» **Task objective**: Put the lines of the listing below, from the line with "Ec2 energy label?" up to and including the line with "click(x=683, y=191)", into a numbered list, leaving out blank lines.

[Item coordinate data]
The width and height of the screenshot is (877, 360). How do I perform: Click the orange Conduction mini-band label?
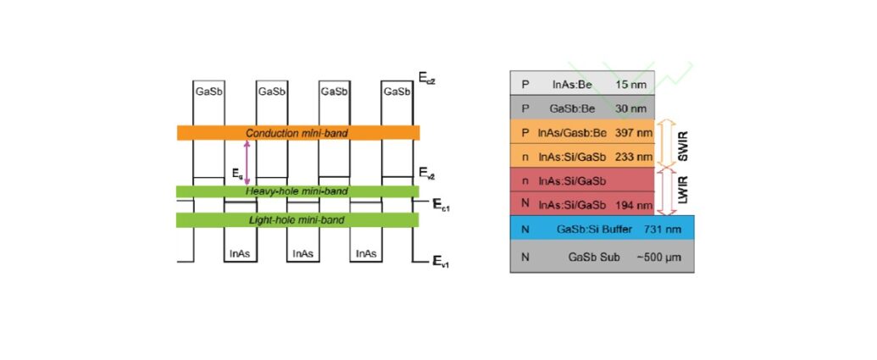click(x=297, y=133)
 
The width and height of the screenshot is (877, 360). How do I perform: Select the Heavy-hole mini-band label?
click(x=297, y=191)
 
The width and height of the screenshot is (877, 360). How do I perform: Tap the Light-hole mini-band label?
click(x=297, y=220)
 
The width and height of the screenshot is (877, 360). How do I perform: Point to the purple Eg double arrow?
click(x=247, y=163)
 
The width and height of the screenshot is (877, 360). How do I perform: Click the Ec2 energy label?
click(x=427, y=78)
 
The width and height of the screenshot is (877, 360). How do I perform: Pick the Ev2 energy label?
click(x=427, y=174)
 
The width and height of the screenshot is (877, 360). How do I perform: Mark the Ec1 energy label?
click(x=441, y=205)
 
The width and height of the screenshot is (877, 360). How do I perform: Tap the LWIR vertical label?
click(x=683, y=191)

...

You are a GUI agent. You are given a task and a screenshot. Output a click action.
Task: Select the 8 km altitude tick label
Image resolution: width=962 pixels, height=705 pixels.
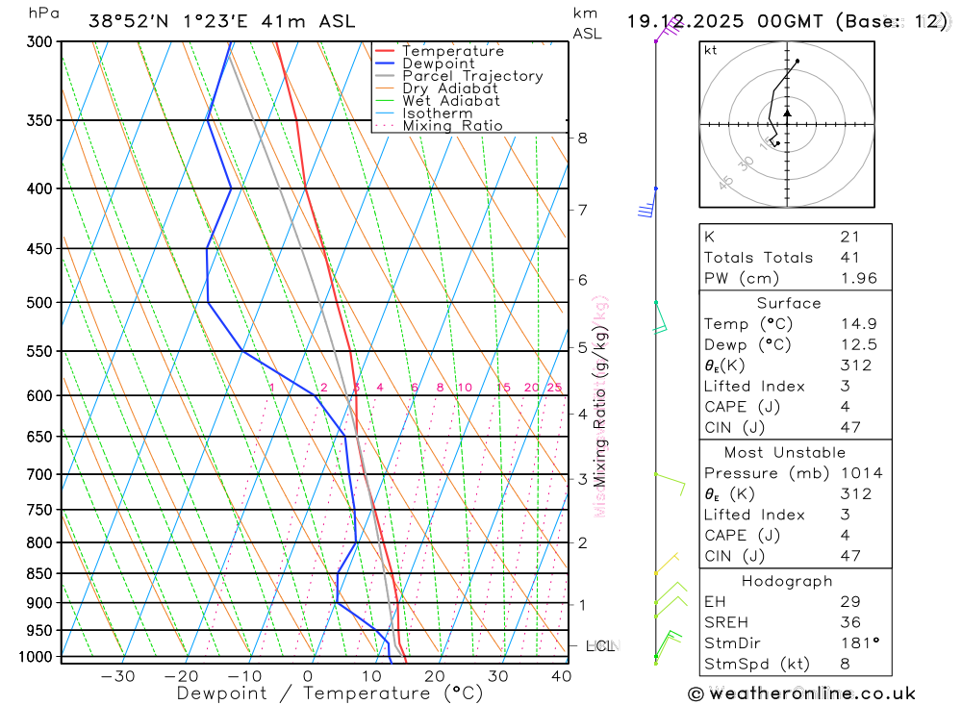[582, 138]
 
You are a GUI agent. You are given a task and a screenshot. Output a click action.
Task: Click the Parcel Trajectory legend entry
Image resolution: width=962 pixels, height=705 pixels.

* * *

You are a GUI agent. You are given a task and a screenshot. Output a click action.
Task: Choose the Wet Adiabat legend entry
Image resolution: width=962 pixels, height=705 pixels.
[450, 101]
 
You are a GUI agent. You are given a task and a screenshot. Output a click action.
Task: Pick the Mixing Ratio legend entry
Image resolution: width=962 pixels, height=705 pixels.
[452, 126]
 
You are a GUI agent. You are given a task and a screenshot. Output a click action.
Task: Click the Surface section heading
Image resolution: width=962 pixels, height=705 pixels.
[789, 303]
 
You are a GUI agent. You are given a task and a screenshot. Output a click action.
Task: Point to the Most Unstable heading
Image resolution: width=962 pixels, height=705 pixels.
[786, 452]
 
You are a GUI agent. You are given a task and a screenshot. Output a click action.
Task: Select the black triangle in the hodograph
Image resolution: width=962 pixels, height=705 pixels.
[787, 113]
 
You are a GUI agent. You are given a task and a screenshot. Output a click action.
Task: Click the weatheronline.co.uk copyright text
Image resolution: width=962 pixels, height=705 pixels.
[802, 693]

» **Solved problem**:
1. The width and height of the screenshot is (877, 360). How do I perform: Click the Ec2 energy label?
2. click(x=427, y=78)
3. The width and height of the screenshot is (877, 360). How do I perform: Pick the Ev2 energy label?
4. click(x=427, y=174)
5. The width and height of the screenshot is (877, 360). How do I perform: Mark the Ec1 energy label?
6. click(x=441, y=205)
7. The width and height of the screenshot is (877, 360). How do I perform: Tap the LWIR vertical label?
8. click(x=683, y=191)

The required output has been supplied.